In his 1997 profile of Trump for Playboy, Mark Bowden described Cowan's appeal to Trump as "The kind of painter he can appreciate, one who truly sees Trump the way he sees himself in the mirror". Bowden likened the portrait to a "Sun God", feeling that it portrayed a "wide-shouldered, thin-hipped Donald, his youthful face eclipsing the sun itself, his skin glowing like the top floors of Trump Tower at sunset, the color of warm bullion." Cowan describes his style as Romantic realism. Cowan has said of his work, "Nobody ever dislikes my portraits ... I know how to make them 'healthy' is the way I put it".

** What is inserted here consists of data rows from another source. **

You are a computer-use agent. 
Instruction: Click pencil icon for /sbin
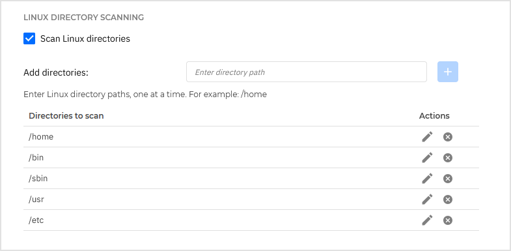point(427,179)
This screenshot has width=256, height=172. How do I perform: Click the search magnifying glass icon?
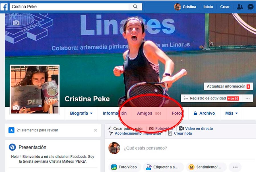pos(135,7)
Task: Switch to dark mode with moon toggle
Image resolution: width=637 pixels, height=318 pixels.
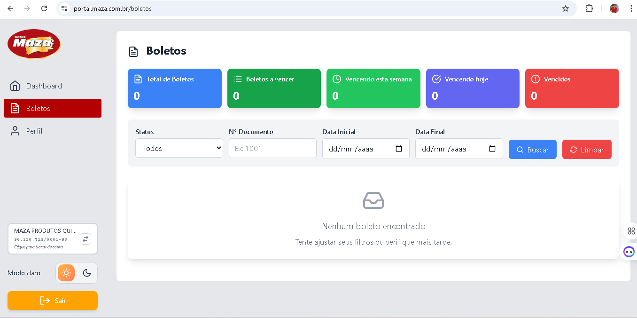Action: point(87,273)
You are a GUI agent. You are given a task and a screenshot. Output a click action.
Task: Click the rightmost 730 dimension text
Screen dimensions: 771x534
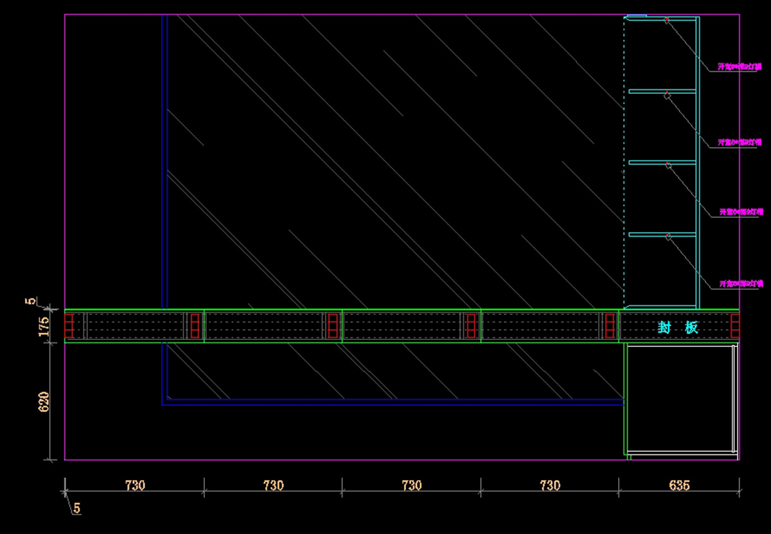(x=550, y=486)
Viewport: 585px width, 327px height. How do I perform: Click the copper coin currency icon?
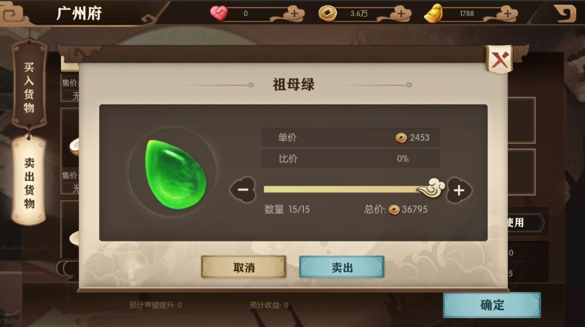point(328,14)
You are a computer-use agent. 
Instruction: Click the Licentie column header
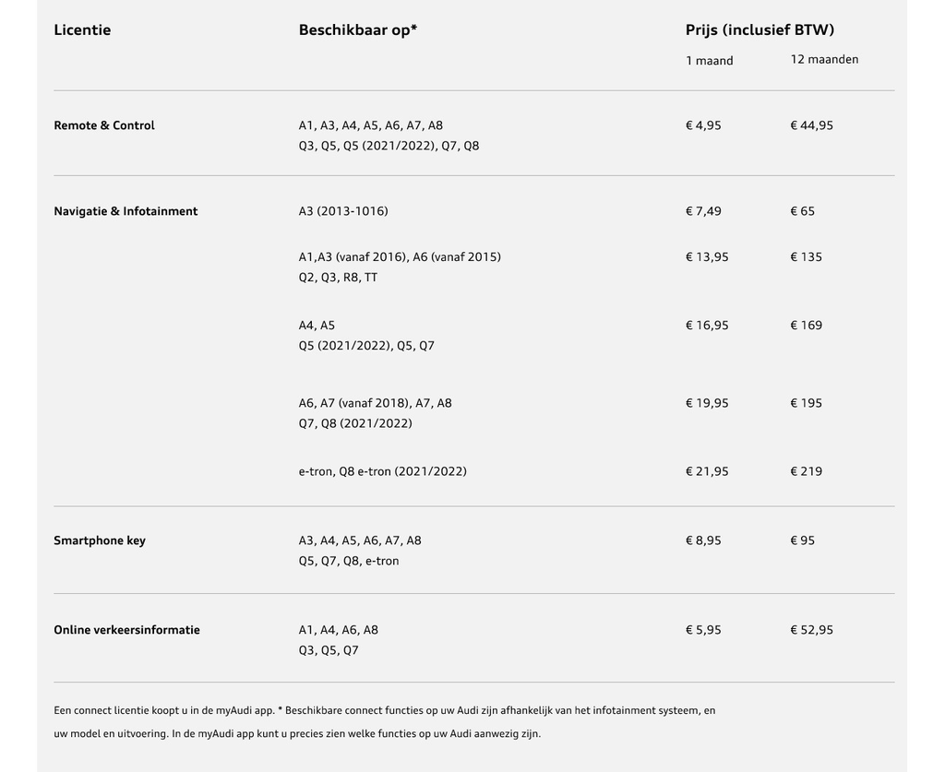tap(82, 30)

===Underpainting of hand===

Trump's hand in the portrait was intentionally left unfinished at the time of its completion. It has been described as resting "imperially but incompletely on his thigh". Cowan later said that "I love the sketch portraits, where one hand is finished and the other isn't" but that Trump "didn't get" the underpainting of his hand. Cowan recalled that Trump would ask him "'When are you going to finish my painting?' ... I'd say, 'Donald, it is finished'. One day, he said to me, 'How much would you charge to fix the hand?'". Cowan eventually agreed to paint the hand for a few thousand dollars in 2002, with the agreed price of the portrait ranging from $24,000 to $18,000 according to Cowan. Cowan reduced his regular price for a portrait by 60 percent for Trump. He was granted regular access to Mar-a-Lago when it became a private members club.

Cowan has dismissed claims that he held out for a higher payment by not finishing the hand or that another artist painted the hand. Cowan later said that Trump "always tried to bargain and I don't like that at all". Cowan has commented on the size of Trump's hands, claiming that "He doesn't have little hands, like people have said ... They're perfectly proportioned".

==Aftermath==
Cowan was subsequently commissioned by Trump's second wife, Marla, to paint a portrait of Trump's children. Cowan did not paint Trump's present wife, Melania, as Cowan claims that with the popularity of Trump's television show The Apprentice, Trump started expecting work without payment. Cowan told Trump, "Donald, I don't give away paintings".